Stored entries:

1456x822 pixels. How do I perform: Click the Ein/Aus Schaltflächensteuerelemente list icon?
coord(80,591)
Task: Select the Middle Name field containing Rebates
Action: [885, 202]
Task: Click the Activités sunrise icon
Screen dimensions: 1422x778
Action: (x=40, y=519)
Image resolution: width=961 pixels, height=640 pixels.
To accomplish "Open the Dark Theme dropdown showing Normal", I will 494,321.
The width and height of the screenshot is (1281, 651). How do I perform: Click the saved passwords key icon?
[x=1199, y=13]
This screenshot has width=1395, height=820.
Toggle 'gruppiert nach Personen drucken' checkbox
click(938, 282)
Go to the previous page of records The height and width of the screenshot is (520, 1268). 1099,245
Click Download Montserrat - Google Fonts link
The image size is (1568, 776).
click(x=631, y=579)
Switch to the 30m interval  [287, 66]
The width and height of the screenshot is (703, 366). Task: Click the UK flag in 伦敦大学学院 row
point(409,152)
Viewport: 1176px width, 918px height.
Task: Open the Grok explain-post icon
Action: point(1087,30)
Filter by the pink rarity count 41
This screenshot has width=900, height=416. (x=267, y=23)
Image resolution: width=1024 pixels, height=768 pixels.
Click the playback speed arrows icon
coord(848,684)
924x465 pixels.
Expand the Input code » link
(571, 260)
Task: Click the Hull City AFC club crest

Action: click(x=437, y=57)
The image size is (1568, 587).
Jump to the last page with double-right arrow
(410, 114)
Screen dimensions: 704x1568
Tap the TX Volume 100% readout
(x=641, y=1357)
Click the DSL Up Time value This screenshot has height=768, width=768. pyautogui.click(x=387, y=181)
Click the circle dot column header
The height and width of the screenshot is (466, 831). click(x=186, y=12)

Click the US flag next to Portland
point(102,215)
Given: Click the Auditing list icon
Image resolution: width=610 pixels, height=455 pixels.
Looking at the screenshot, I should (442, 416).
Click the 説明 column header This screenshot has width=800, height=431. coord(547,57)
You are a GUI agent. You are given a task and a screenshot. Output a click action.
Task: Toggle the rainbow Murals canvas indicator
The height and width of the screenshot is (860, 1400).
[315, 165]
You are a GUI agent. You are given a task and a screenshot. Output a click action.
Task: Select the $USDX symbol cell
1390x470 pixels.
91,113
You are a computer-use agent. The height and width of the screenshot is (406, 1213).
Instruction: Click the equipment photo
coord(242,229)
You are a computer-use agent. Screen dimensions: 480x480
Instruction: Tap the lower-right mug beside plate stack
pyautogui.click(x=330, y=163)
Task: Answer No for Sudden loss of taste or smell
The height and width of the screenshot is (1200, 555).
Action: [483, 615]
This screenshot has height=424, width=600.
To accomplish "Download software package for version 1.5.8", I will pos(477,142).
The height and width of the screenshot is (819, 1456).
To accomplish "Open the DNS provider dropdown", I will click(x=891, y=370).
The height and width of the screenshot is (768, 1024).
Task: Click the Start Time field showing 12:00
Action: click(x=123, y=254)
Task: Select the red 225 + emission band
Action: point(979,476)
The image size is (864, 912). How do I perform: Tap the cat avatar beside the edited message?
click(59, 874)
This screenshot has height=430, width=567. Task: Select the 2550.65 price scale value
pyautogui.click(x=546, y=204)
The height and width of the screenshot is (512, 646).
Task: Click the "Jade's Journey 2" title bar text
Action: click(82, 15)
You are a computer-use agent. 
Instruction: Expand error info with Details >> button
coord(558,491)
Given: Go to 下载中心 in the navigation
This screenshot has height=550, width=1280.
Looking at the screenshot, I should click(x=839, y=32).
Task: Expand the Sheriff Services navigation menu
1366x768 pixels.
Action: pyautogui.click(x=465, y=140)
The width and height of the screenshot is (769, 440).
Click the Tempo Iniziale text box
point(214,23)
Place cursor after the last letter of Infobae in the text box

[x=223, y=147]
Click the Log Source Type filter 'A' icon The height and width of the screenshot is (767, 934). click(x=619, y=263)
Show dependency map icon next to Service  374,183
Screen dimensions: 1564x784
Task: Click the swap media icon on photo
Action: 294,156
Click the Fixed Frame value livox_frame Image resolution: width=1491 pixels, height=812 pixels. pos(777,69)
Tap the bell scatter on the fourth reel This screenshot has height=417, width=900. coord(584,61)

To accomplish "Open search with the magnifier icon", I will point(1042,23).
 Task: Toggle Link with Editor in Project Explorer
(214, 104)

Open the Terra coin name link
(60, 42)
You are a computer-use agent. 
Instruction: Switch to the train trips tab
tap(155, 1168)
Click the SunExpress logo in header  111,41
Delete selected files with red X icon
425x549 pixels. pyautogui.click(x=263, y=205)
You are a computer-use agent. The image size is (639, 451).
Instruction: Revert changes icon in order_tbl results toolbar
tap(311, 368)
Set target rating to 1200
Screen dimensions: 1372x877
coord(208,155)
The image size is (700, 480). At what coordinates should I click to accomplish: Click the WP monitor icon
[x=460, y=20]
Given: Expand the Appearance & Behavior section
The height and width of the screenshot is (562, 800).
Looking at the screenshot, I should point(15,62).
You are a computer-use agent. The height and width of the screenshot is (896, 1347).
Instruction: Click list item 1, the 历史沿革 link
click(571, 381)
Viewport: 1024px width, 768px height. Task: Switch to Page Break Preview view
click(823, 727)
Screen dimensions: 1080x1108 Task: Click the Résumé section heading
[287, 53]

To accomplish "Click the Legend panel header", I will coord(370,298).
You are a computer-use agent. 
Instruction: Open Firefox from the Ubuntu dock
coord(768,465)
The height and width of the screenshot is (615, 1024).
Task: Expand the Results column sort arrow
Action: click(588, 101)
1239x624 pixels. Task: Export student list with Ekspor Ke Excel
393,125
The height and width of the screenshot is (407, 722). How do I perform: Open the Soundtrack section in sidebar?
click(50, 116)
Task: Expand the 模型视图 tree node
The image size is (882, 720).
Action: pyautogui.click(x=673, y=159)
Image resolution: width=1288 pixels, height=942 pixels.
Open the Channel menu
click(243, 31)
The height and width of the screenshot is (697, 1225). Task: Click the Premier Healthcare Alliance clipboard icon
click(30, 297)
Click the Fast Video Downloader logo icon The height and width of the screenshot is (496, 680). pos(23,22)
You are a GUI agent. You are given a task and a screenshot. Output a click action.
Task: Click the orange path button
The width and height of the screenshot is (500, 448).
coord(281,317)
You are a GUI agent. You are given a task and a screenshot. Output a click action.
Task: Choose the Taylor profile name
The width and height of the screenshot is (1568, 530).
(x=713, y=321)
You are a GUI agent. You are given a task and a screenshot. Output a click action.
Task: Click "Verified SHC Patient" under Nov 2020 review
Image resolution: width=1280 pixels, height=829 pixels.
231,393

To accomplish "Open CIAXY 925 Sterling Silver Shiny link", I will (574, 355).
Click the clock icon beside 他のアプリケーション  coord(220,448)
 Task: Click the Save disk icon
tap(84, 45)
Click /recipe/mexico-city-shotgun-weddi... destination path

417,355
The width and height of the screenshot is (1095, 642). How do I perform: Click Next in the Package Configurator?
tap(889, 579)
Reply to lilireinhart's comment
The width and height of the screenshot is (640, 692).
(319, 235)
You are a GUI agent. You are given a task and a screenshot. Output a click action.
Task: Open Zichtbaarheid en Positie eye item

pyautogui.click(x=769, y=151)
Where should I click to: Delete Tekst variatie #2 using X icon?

## WHAT THE EXERCISE ASKS
Output each line of the records above exactly.

## ANSWER TO THIS EXERCISE
1456x822 pixels. How do I perform: Click the Ein/Aus Schaltflächensteuerelemente list icon?
coord(80,591)
Task: Select the Middle Name field containing Rebates
Action: [885, 202]
Task: Click the Activités sunrise icon
Screen dimensions: 1422x778
Action: (x=40, y=519)
Image resolution: width=961 pixels, height=640 pixels.
To accomplish "Open the Dark Theme dropdown showing Normal", I will 494,321.
The width and height of the screenshot is (1281, 651). How do I perform: Click the saved passwords key icon?
[x=1199, y=13]
This screenshot has width=1395, height=820.
Toggle 'gruppiert nach Personen drucken' checkbox
click(938, 282)
Go to the previous page of records The height and width of the screenshot is (520, 1268). 1099,245
Click Download Montserrat - Google Fonts link
The image size is (1568, 776).
click(x=631, y=579)
Switch to the 30m interval  [287, 66]
The width and height of the screenshot is (703, 366). Task: Click the UK flag in 伦敦大学学院 row
point(409,152)
Viewport: 1176px width, 918px height.
Task: Open the Grok explain-post icon
Action: point(1087,30)
Filter by the pink rarity count 41
This screenshot has width=900, height=416. (x=267, y=23)
Image resolution: width=1024 pixels, height=768 pixels.
Click the playback speed arrows icon
coord(848,684)
924x465 pixels.
Expand the Input code » link
(571, 260)
Task: Click the Hull City AFC club crest

Action: click(x=437, y=57)
The image size is (1568, 587).
Jump to the last page with double-right arrow
(410, 114)
Screen dimensions: 704x1568
Tap the TX Volume 100% readout
(x=641, y=1357)
Click the DSL Up Time value This screenshot has height=768, width=768. pyautogui.click(x=387, y=181)
Click the circle dot column header
The height and width of the screenshot is (466, 831). click(x=186, y=12)

Click the US flag next to Portland
point(102,215)
Given: Click the Auditing list icon
Image resolution: width=610 pixels, height=455 pixels.
Looking at the screenshot, I should (442, 416).
Click the 説明 column header This screenshot has width=800, height=431. coord(547,57)
You are a GUI agent. You are given a task and a screenshot. Output a click action.
Task: Toggle the rainbow Murals canvas indicator
The height and width of the screenshot is (860, 1400).
[315, 165]
You are a GUI agent. You are given a task and a screenshot. Output a click action.
Task: Select the $USDX symbol cell
1390x470 pixels.
91,113
You are a computer-use agent. The height and width of the screenshot is (406, 1213).
Instruction: Click the equipment photo
coord(242,229)
You are a computer-use agent. Screen dimensions: 480x480
Instruction: Tap the lower-right mug beside plate stack
pyautogui.click(x=330, y=163)
Task: Answer No for Sudden loss of taste or smell
The height and width of the screenshot is (1200, 555).
Action: [483, 615]
This screenshot has height=424, width=600.
To accomplish "Download software package for version 1.5.8", I will pos(477,142).
The height and width of the screenshot is (819, 1456).
To accomplish "Open the DNS provider dropdown", I will click(x=891, y=370).
The height and width of the screenshot is (768, 1024).
Task: Click the Start Time field showing 12:00
Action: click(x=123, y=254)
Task: Select the red 225 + emission band
Action: point(979,476)
The image size is (864, 912). How do I perform: Tap the cat avatar beside the edited message?
click(59, 874)
This screenshot has height=430, width=567. Task: Select the 2550.65 price scale value
pyautogui.click(x=546, y=204)
The height and width of the screenshot is (512, 646).
Task: Click the "Jade's Journey 2" title bar text
Action: click(82, 15)
You are a computer-use agent. 
Instruction: Expand error info with Details >> button
coord(558,491)
Given: Go to 下载中心 in the navigation
This screenshot has height=550, width=1280.
Looking at the screenshot, I should click(x=839, y=32).
Task: Expand the Sheriff Services navigation menu
1366x768 pixels.
Action: pyautogui.click(x=465, y=140)
The width and height of the screenshot is (769, 440).
Click the Tempo Iniziale text box
point(214,23)
Place cursor after the last letter of Infobae in the text box

[x=223, y=147]
Click the Log Source Type filter 'A' icon The height and width of the screenshot is (767, 934). click(x=619, y=263)
Show dependency map icon next to Service  374,183
Screen dimensions: 1564x784
Task: Click the swap media icon on photo
Action: 294,156
Click the Fixed Frame value livox_frame Image resolution: width=1491 pixels, height=812 pixels. pos(777,69)
Tap the bell scatter on the fourth reel This screenshot has height=417, width=900. coord(584,61)

To accomplish "Open search with the magnifier icon", I will point(1042,23).
 Task: Toggle Link with Editor in Project Explorer
(214, 104)

Open the Terra coin name link
(60, 42)
You are a computer-use agent. 
Instruction: Switch to the train trips tab
tap(155, 1168)
Click the SunExpress logo in header  111,41
Delete selected files with red X icon
425x549 pixels. pyautogui.click(x=263, y=205)
You are a computer-use agent. The image size is (639, 451).
Instruction: Revert changes icon in order_tbl results toolbar
tap(311, 368)
Set target rating to 1200
Screen dimensions: 1372x877
coord(208,155)
The image size is (700, 480). At what coordinates should I click to accomplish: Click the WP monitor icon
[x=460, y=20]
Given: Expand the Appearance & Behavior section
The height and width of the screenshot is (562, 800).
Looking at the screenshot, I should point(15,62).
You are a computer-use agent. The height and width of the screenshot is (896, 1347).
Instruction: Click list item 1, the 历史沿革 link
click(571, 381)
Viewport: 1024px width, 768px height. Task: Switch to Page Break Preview view
click(823, 727)
Screen dimensions: 1080x1108 Task: Click the Résumé section heading
[287, 53]

To accomplish "Click the Legend panel header", I will coord(370,298).
You are a computer-use agent. 
Instruction: Open Firefox from the Ubuntu dock
coord(768,465)
The height and width of the screenshot is (615, 1024).
Task: Expand the Results column sort arrow
Action: click(588, 101)
1239x624 pixels. Task: Export student list with Ekspor Ke Excel
393,125
The height and width of the screenshot is (407, 722). How do I perform: Open the Soundtrack section in sidebar?
click(50, 116)
Task: Expand the 模型视图 tree node
The image size is (882, 720).
Action: pyautogui.click(x=673, y=159)
Image resolution: width=1288 pixels, height=942 pixels.
Open the Channel menu
click(243, 31)
The height and width of the screenshot is (697, 1225). Task: Click the Premier Healthcare Alliance clipboard icon
click(30, 297)
Click the Fast Video Downloader logo icon The height and width of the screenshot is (496, 680). pos(23,22)
You are a GUI agent. You are given a task and a screenshot. Output a click action.
Task: Click the orange path button
The width and height of the screenshot is (500, 448).
coord(281,317)
You are a GUI agent. You are given a task and a screenshot. Output a click action.
Task: Choose the Taylor profile name
The width and height of the screenshot is (1568, 530).
(x=713, y=321)
You are a GUI agent. You are given a task and a screenshot. Output a click action.
Task: Click "Verified SHC Patient" under Nov 2020 review
Image resolution: width=1280 pixels, height=829 pixels.
231,393

To accomplish "Open CIAXY 925 Sterling Silver Shiny link", I will (574, 355).
Click the clock icon beside 他のアプリケーション  coord(220,448)
 Task: Click the Save disk icon
tap(84, 45)
Click /recipe/mexico-city-shotgun-weddi... destination path

417,355
The width and height of the screenshot is (1095, 642). How do I perform: Click Next in the Package Configurator?
tap(889, 579)
Reply to lilireinhart's comment
The width and height of the screenshot is (640, 692).
(319, 235)
You are a GUI agent. You are given a task and a screenshot. Output a click action.
Task: Open Zichtbaarheid en Positie eye item

pyautogui.click(x=769, y=151)
Where should I click to: Delete Tekst variatie #2 using X icon?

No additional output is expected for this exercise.